Children & Youth at St Timothy’s
At St. Timothy’s we believe that the Christian faith is a lifelong journey of growth and discovery.
Sunday School Update:
Introducing “The Art of Golden Rule” Program
I am excited to announce the upcoming changes to our Sunday School pedagogy and mode of program delivery. We are shifting the focus of children’s education sessions from didactic teaching to arts-based integrative projects, and hoping to invite parishioners and neighbours into one program that would provide socio-emotional and extra-curricular benefits to all children. I am not aware of any such initiative in the Diocese of Toronto, which makes it interesting and experimental. What this means for our kids in the immediate future is as follows:
1) The children’s message component of our main church service becomes the only time of children’s direct instruction, delivered by the clergy and occasional guests.
2) The remainder of the programming – 1 hour that runs in parallel with the main service – consists of interpretation of this message through various art media (drama, visual, creative movement, music, etc.), delivered by professionals specializing in teaching specific art forms to the children. Different professionals will be hired to deliver instruction in various art forms, and the focus will be on one art medium at a time.
3) The program will be delivered in blocks focusing on one art form at a time, and corresponding to the liturgical seasons, with the goal of sharing a “product” with the congregation at the end of each block (e.g., performing a play, or installing a work of art, or contributing to worship through music or poetry, etc.)
4) The main goal of the 1 hour children’s program that takes place outside the main service is to cultivate the Golden Rule values that are shared among most cultures of the world, and help the children to think through how they might apply them in real life situations. The exposure to scriptural narratives thus becomes implicit (though certainly present), while the focus on character development is explicit.
5) The programming is meant to be welcoming both to the current parishioners and to the neighbourhood families with no religious interest or background. Thus, it is both a form of outreach/hospitality, and education. The way this will be balanced is that the children of families new to the church, or for the time being not interested in the explicit teachings of the church, may be dropped off directly into the program, rather than hearing the children’s message as part of the service. Their parents will be able to choose whether to remain at church, do some work or relax with a coffee in the Parlour, or return for their children after one hour.
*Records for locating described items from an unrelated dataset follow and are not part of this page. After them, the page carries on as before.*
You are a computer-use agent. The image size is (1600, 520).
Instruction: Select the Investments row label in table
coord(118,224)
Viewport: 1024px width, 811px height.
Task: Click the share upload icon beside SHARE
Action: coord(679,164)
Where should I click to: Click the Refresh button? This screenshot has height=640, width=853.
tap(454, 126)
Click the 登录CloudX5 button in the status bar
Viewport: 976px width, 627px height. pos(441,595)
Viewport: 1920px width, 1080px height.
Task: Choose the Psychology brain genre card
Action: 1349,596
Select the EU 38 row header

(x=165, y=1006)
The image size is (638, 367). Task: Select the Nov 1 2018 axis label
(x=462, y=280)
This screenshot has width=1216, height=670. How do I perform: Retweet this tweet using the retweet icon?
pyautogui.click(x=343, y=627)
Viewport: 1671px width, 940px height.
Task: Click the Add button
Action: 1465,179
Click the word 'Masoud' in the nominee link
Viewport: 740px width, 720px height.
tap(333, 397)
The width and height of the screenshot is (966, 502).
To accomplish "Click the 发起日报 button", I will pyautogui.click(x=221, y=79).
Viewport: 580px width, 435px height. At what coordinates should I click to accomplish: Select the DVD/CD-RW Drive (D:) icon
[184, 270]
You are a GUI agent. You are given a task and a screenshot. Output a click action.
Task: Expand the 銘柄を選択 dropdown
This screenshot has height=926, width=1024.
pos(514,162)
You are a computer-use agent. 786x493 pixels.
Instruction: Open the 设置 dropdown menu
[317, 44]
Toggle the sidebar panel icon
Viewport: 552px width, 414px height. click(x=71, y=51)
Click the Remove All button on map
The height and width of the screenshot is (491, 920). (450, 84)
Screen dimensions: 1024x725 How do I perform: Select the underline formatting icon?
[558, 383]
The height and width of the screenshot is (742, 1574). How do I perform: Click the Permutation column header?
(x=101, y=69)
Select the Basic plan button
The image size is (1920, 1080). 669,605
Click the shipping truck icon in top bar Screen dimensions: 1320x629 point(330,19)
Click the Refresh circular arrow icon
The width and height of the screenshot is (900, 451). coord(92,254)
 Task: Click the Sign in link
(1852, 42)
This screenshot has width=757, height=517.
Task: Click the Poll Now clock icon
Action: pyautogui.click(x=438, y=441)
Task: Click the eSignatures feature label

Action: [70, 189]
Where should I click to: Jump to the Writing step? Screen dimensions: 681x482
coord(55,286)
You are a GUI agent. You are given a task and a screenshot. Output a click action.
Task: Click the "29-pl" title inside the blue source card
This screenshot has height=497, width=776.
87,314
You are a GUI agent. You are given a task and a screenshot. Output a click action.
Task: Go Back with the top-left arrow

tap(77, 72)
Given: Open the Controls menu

Our first adventure will take place over Lent. The children will write a play that interprets the passage from Phillippians 2:3-11 under the guidance of an educational acting provider from the company called Sparx. Sparx specializes in fostering children’s social-emotional skills through acting. The goal of the current block will be for the children to reflect on and apply in daily life situations Jesus’ stance of self-giving. They will be guided to design the play that will respond to the following real-life difficulties that most families encounter: compromising while preserving integrity, not bickering over petty things, generally being less selfish, and fostering the idea of sometimes giving up a sense “of being right” for the sake of forgiveness and peace.